Obama paid a visit to the Hiroshima Peace Memorial Park, where he laid a wreath for those who lost their lives and gave a speech in which he mentioned Korean victims as well. He, however, did not visit a monument dedicated to Koreans killed in the city.
"When expressing his feelings about the visit, he mentioned tens of thousands of Korean victims. We take notice that this is the first time that a sitting U.S. president explicitly has mourned Korean victims right in Hiroshima," a foreign ministry official said on condition of anonymity.
"In such a historic speech, it is meaningful that he clearly mentioned Koreans, putting them on par with American and Japanese victims," he added.
The visit to Hiroshima made Obama the first sitting American president to set foot in the city after it was bombed on Aug. 6, 1945, to end World War II. The bomb killed some 140,000 residents, including some 20,000 Koreans.
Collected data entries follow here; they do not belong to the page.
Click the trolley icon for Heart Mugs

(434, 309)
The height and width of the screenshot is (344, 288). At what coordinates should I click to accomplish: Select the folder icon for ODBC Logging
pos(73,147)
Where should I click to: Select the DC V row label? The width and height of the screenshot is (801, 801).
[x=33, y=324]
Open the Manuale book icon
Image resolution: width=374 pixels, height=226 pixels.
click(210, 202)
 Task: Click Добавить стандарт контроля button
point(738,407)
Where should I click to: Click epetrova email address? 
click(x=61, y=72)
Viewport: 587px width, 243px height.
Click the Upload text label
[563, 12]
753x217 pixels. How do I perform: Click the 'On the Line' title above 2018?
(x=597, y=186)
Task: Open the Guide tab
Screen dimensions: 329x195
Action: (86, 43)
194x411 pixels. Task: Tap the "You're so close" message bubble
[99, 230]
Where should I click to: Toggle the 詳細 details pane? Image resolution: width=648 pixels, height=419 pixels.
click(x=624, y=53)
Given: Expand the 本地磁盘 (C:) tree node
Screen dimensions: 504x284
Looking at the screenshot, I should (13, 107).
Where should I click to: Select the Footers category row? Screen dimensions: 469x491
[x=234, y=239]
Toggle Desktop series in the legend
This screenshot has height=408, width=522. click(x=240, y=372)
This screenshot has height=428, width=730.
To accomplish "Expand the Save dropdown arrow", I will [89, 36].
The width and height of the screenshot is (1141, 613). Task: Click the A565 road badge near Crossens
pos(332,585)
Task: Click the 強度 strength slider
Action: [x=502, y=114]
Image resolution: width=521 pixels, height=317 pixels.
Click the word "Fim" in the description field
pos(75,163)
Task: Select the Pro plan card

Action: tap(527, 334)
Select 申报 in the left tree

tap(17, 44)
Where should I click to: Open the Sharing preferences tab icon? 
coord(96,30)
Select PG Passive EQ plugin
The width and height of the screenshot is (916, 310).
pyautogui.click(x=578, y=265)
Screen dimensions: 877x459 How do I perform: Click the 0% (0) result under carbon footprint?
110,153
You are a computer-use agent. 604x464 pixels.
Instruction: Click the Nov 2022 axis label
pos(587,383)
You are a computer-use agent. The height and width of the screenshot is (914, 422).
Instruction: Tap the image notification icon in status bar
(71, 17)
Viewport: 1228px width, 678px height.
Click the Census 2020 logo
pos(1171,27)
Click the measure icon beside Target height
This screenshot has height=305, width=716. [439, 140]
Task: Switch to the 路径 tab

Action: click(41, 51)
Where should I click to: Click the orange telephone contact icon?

The U.S. dropped another atomic bomb on the city of Nagasaki three days later, leaving as many as 80,000 people dead.
Obama's visit to Hiroshima had been the focus of attention in South Korea amid concern that it could dilute Japan's wartime aggression by making the country look like a victim. Calls also mounted in South Korea for Obama's visit to the peace park to include a stop at a monument honoring the Korean dead.
He had expressed his wish to use the visit to "highlight his continued commitment to pursuing the peace and security of a world without nuclear weapons" and "to honor the memory of all innocents who were lost during the war."